A variety of factors are driving rate increases in Maine and across the country, including COVID-19, the expiration of tax credits in the American Rescue Plan Act, inflation, and health care workforce shortages, according to the American Academy of Actuaries.
Health insurance carriers in Maine filed their proposed rate increases earlier this week. The proposed rate increases will likely change before the July 20 deadline for revisions, according to the state Bureau of Insurance.
“The requested increases in the individual market appear to be the result of several factors, including increased health care utilization in the past year, since more people have resumed scheduled medical procedures,” Timothy Schott, the state’s acting insurance superintendent, said in a written statement. “The Bureau’s actuarial staff will review the justifications for the rate changes and may object or request additional information from the insurers.”
Individuals face a proposed weighted increase of 14.7 percent, while those in the small group market may see their rates increase by 3.4 percent, according to the insurance bureau.
The bureau said in a news release that individual and small group rates are rising across the country, with respective increases of 11 percent and 10 percent in Maryland, 18.7 percent and 16.5 percent in New York and 11 percent and 14.6 percent in Vermont.
Over 88 percent of individual market enrollees in Maine purchase coverage through CoverME.gov, the state’s health insurance marketplace.

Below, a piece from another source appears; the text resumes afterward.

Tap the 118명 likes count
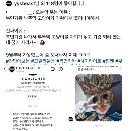click(52, 4)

The bureau said over 80 percent of CoverME.gov consumers qualify for advance premium tax credits to make premiums more affordable by limiting the maximum contribution from eligible consumers to a percentage of their income.

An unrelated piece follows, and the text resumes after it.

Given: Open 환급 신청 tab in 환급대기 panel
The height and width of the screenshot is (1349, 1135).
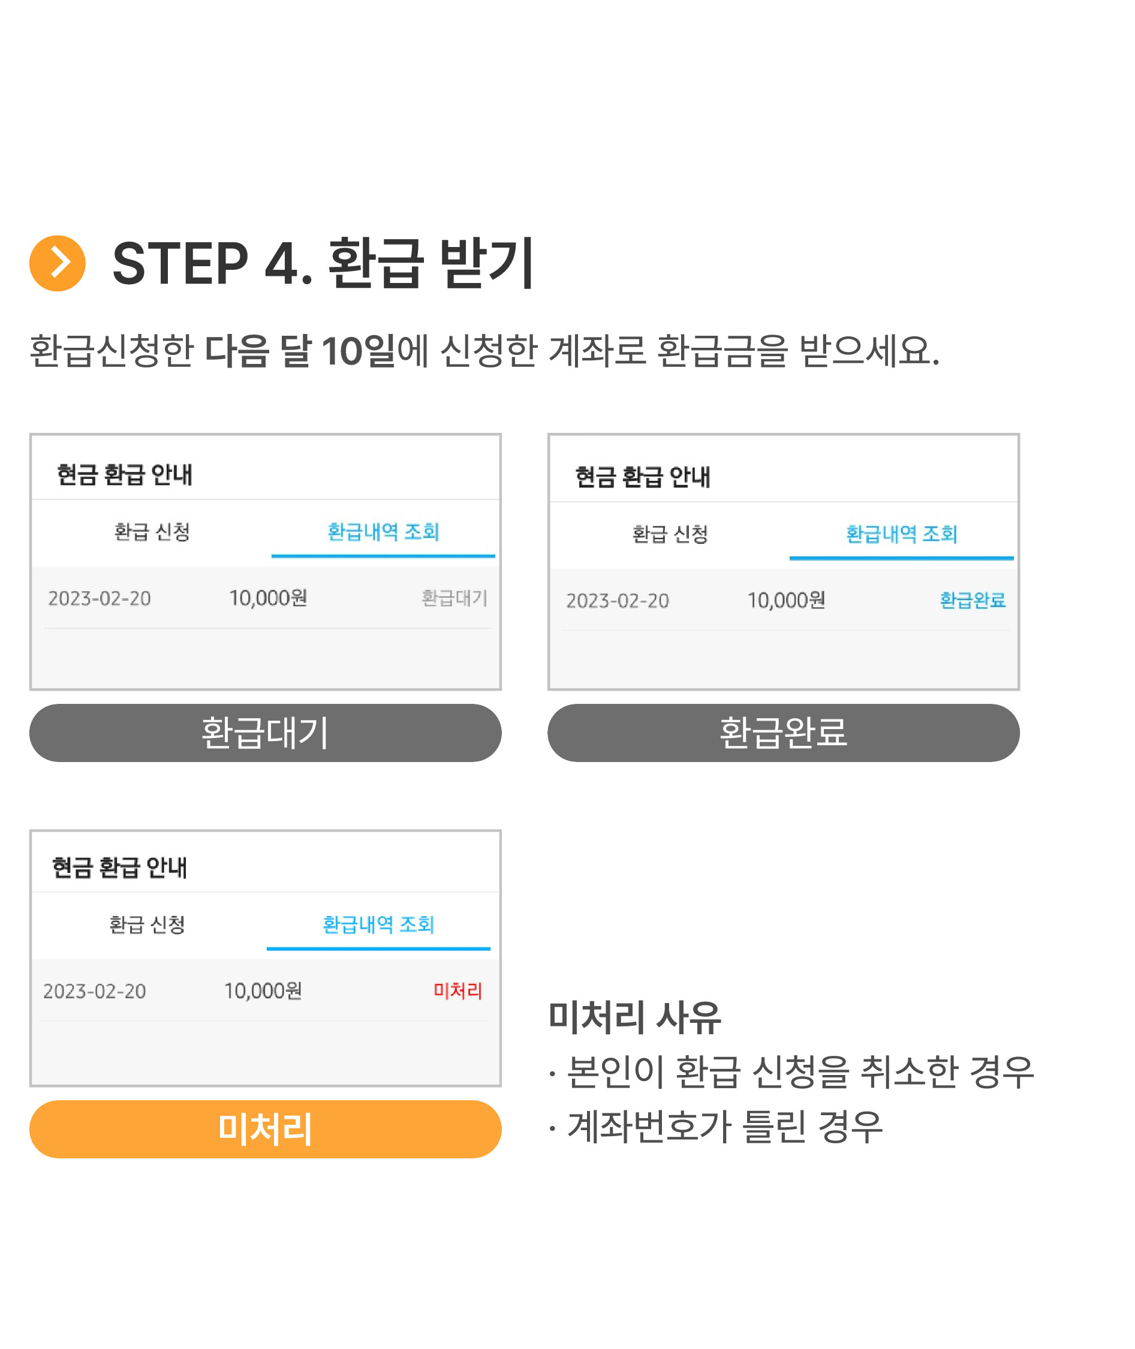Looking at the screenshot, I should (x=152, y=531).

Maine has requested approval from the federal Centers for Medicare and Medicaid Services to include the Small Group Market in the Maine Guaranteed Access Reinsurance Association program, which helped reduce rates for individuals in 2019 by providing reinsurance for high-cost services, according to the bureau.
The state has also dedicated an extra $8.6 million in federal reinsurance, that resulted from the ARPA increase in premium tax credits, to the reinsurance program in 2023, the bureau said.